> **Selected extract**
- - -

When Pierre Trudeau's cabinet met to debate the inclusion of the notwithstanding clause in the Constitution nearly 40 years ago, there was a significant minority who argued that political leaders would always be tempted to use it. But "the optimists" in the room thought it would be used rarely yet judiciously — that premiers would be constrained by their reluctance to overturn fundamental rights, according to the former prime minister's principal secretary.

"And by and large, that has occurred. Until Ford," said Tom Axworthy, who advised Trudeau during the Constitution consultations. Now Axworthy fears that Ontario Premier Doug Ford's promise to invoke the clause — for the first time in the province — may put more pressure on other governments to use it.  "The worry is now, with Ontario announcing this, that this will embolden, if not premiers, lots of other activists on lots of other issues who don't like this [or that] particular court ruling … they'll start saying: 'Let's use the notwithstanding clause. Doug Ford did," he said.

- - -

> **To do**
**1)** Retype the stretch of the notwithstanding clause article from "When Pierre Trudeau's cabinet" through "minister's principal secretary.".
**2)** Condense the paragraph of the notwithstanding clause article that begins "When Pierre Trudeau's cabinet met" into a shorter version that keeps its main facts.
**3)** Proceed with the notwithstanding clause article from where it stops.
The entries that come next are separate material, unrelated to the notwithstanding clause article.

- - -

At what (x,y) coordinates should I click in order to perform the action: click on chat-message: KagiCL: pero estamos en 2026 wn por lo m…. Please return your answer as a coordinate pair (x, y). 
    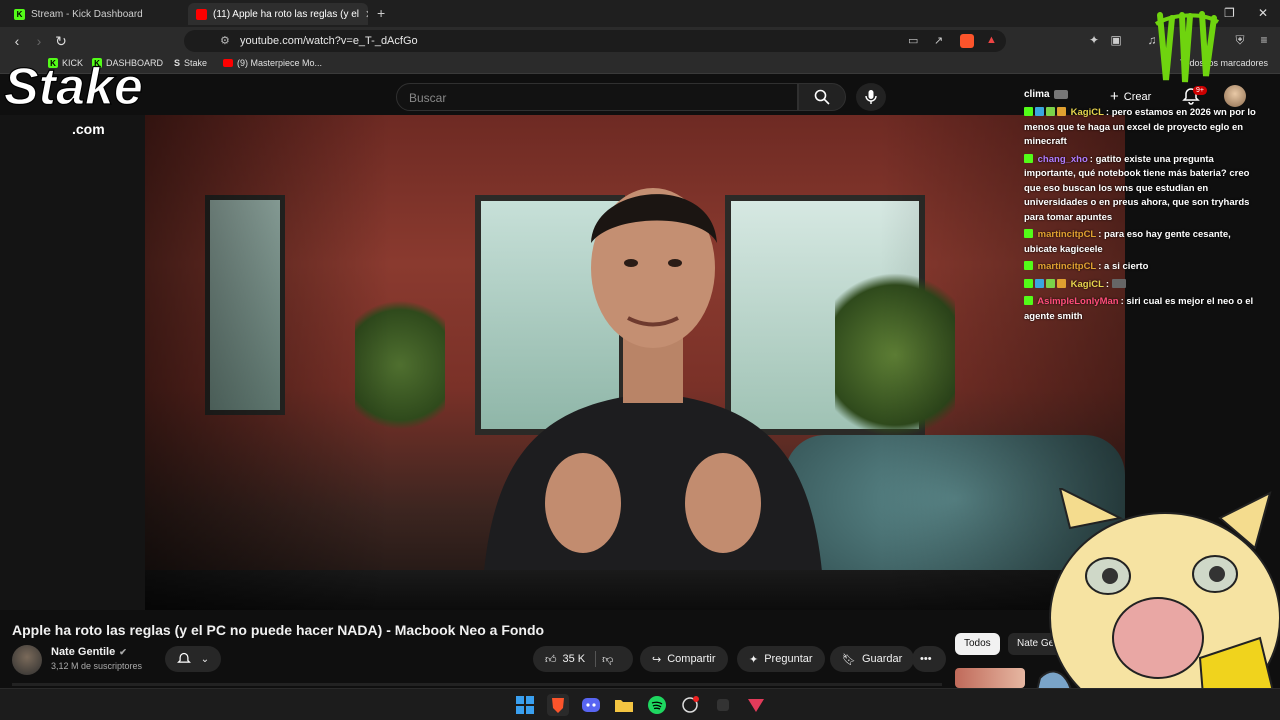
    Looking at the image, I should click on (1142, 128).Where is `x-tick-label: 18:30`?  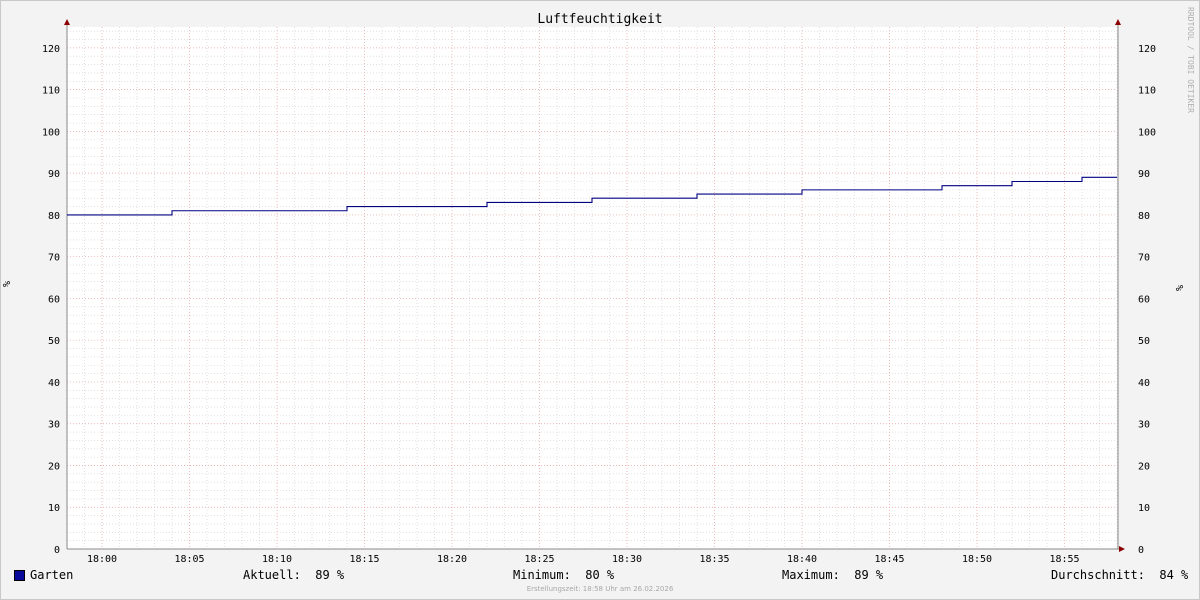 x-tick-label: 18:30 is located at coordinates (627, 560).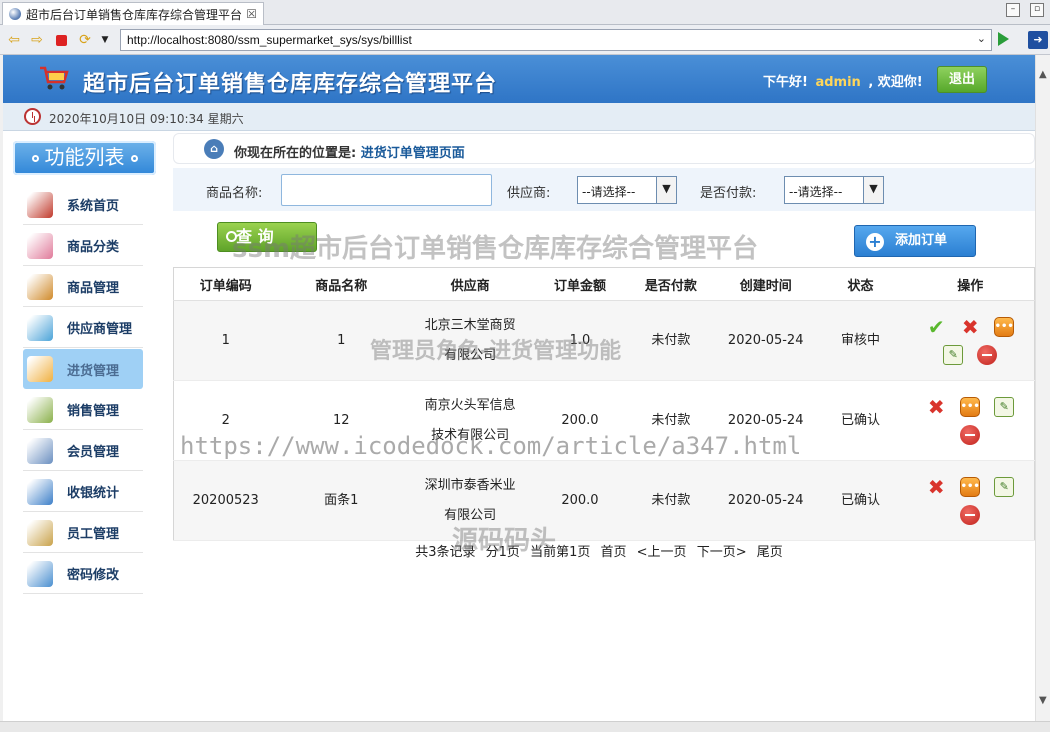  What do you see at coordinates (519, 79) in the screenshot?
I see `app-header: 超市后台订单销售仓库库存综合管理平台 下午好! admin , 欢迎你! 退出` at bounding box center [519, 79].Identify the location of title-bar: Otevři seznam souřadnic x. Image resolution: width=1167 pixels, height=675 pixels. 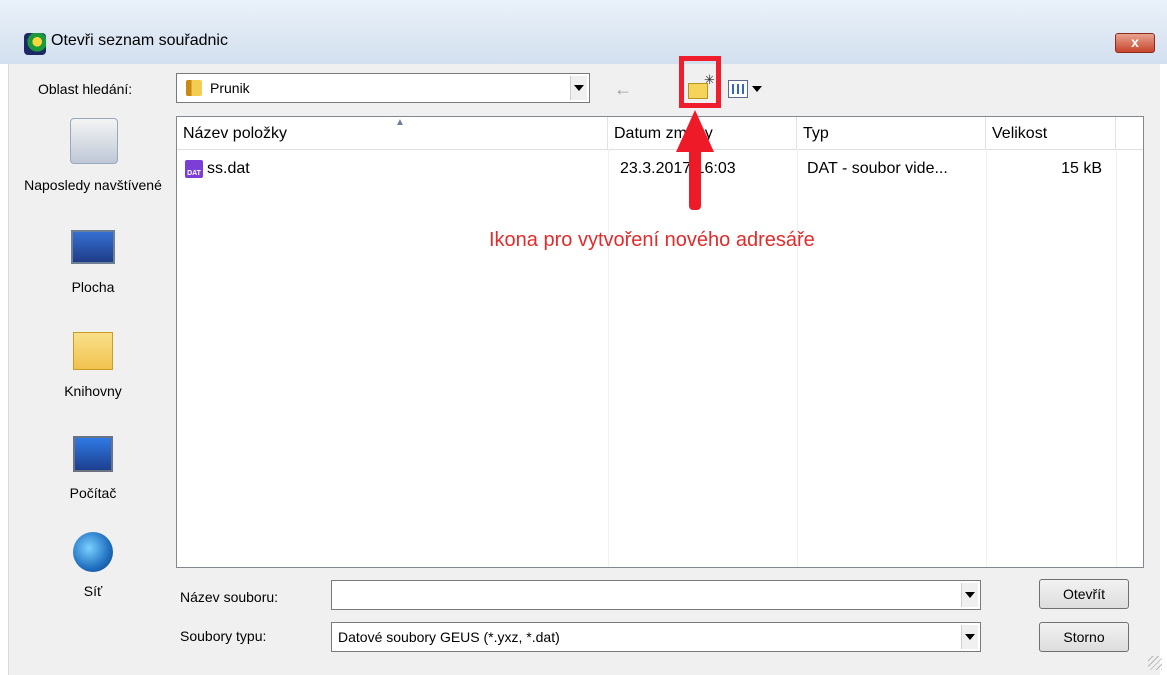
(584, 32).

- - -

> **Set of answers**
**1)**
When Pierre Trudeau's cabinet met to debate the inclusion of the notwithstanding clause in the Constitution nearly 40 years ago, there was a significant minority who argued that political leaders would always be tempted to use it. But "the optimists" in the room thought it would be used rarely yet judiciously — that premiers would be constrained by their reluctance to overturn fundamental rights, according to the former prime minister's principal secretary.

**2)** Nearly 40 years ago, Pierre Trudeau's cabinet debated putting the notwithstanding clause in the Constitution. According to the former prime minister's principal secretary, a significant minority argued that political leaders would always be tempted to use it. "The optimists" expected it to be used rarely and judiciously, believing premiers would be held back by their reluctance to overturn fundamental rights.

**3)**
It's a fear shared by constitutional expert Wayne MacKay, professor emeritus of law at Dalhousie University. In an era of of populist politicians, using the notwithstanding clause may no longer be considered politically dangerous, MacKay said.

"[It's] maybe going to be seen as a politically good thing to do — that maybe you're not going to, as traditionally viewed, lose votes by setting aside the charter," he said. "I think it is a legitimate concern, because of the odd times in which we live in, in terms of people like Trump and others, who are able to appeal to a certain segment of the population that aren't necessarily very rights-focused." ...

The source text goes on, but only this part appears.